Operational controls, evidence collection, and compliance tips
For FAR 52.204-21 and CMMC L1 evidence: maintain architecture diagrams, subnet and route table exports, Security Group / NSG / Firewall rule dumps, and flow log retention policies. Capture automated evidence by exporting Terraform state files (safely), CloudFormation/Azure ARM templates, and scheduled reports from AWS Config / Azure Policy / GCP Config Validator. Implement change control — require code review of infra-as-code changes and retain pull request history as evidence of design decisions. Use tagging and naming conventions (e.g., env:prod, zone:public-facing, compliance: cmmc-l1) to speed audits and queries. Schedule quarterly reviews for rule engines and run automated scanning (e.g., ScoutSuite, Prowler, AzSK) that map findings to FAR / CMMC controls so you can show remediation timelines.

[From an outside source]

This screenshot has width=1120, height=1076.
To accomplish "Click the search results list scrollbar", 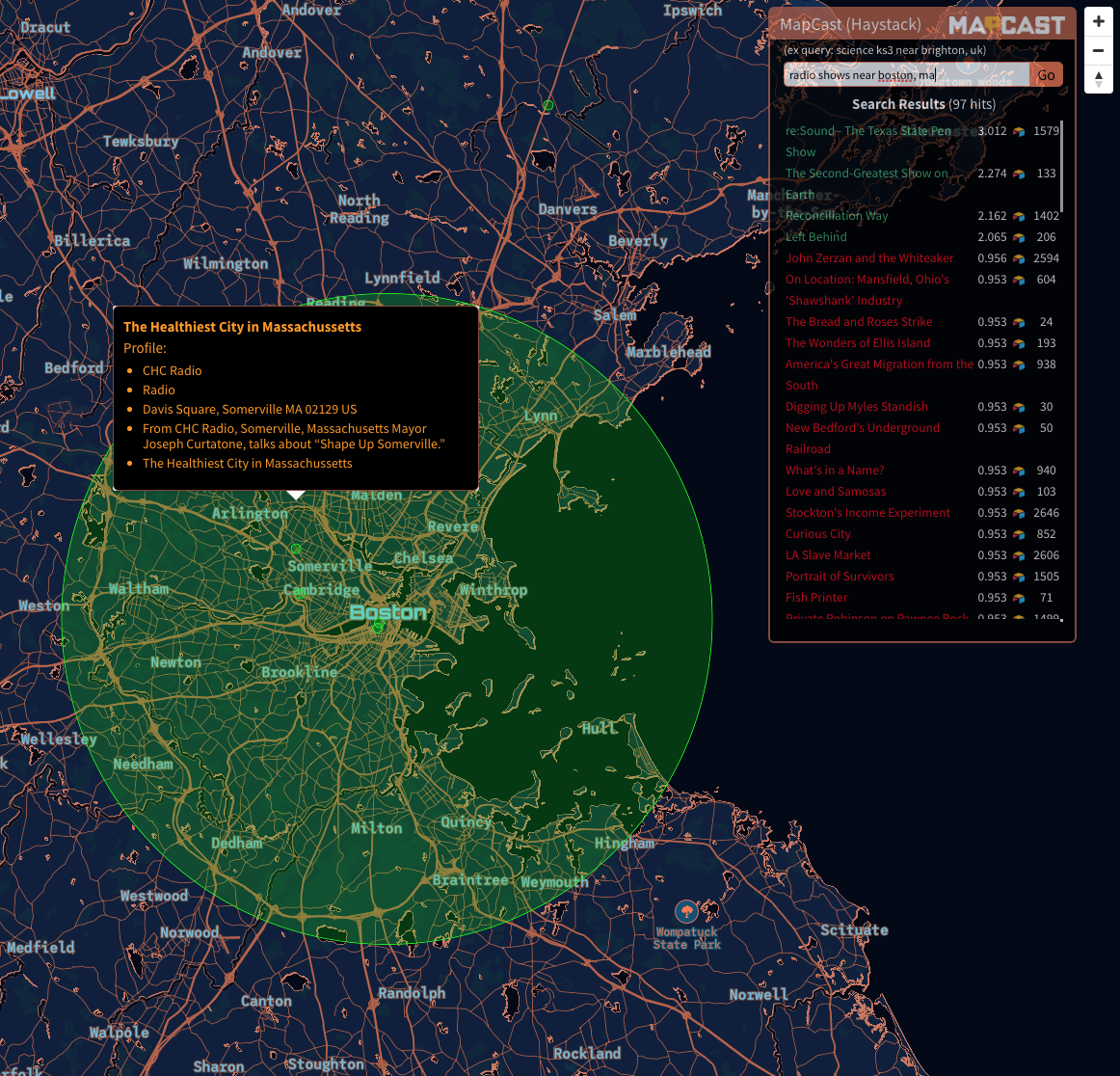I will [x=1061, y=166].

Risk of not implementing subnet segmentation: public-facing services collocated with databases or internal controllers increase the risk of lateral movement after a web-tier compromise; misconfigurations can expose credentials or PII; non-segmentation can lead to failed audits, contract penalties, or disqualification from government work. For small businesses, a single exposed admin interface or database can cause disproportionate harm — financial loss, forced incident reporting, or loss of Federal contract opportunities.
Best practices and quick wins for small businesses: keep the public layer minimal (only load balancer + jump host), enforce least-privilege IAM, restrict management plane access to a management subnet or trusted IPs, enable WAF (AWS WAF / Azure WAF / Cloud Armor) on public entry points, and use a single NAT/egress point with logging. Automate compliance checks using AWS Config/Azure Policy/GCP Organization Policy and gate deployments with CI (terraform plan + security scanning). Consider a multi-account or multi-subscription model where production, non-prod, and management are separate to reduce blast radius, even if it's a small environment.
Summary: subnet segmentation for public-facing services is a practical, high-impact control to meet FAR 52.204-21 and CMMC 2.0 Level 1 SC.L1-B.1.XI — design clear public/app/db layers, enforce controls with security groups/NSGs/firewalls and NAT, collect automated evidence (flow logs, config snapshots, IaC history), and automate continuous checks; start with the simple CIDR and IAM rules above, codify them in IaC, and bake logging/retention into your deployment to satisfy auditors and reduce breach risk.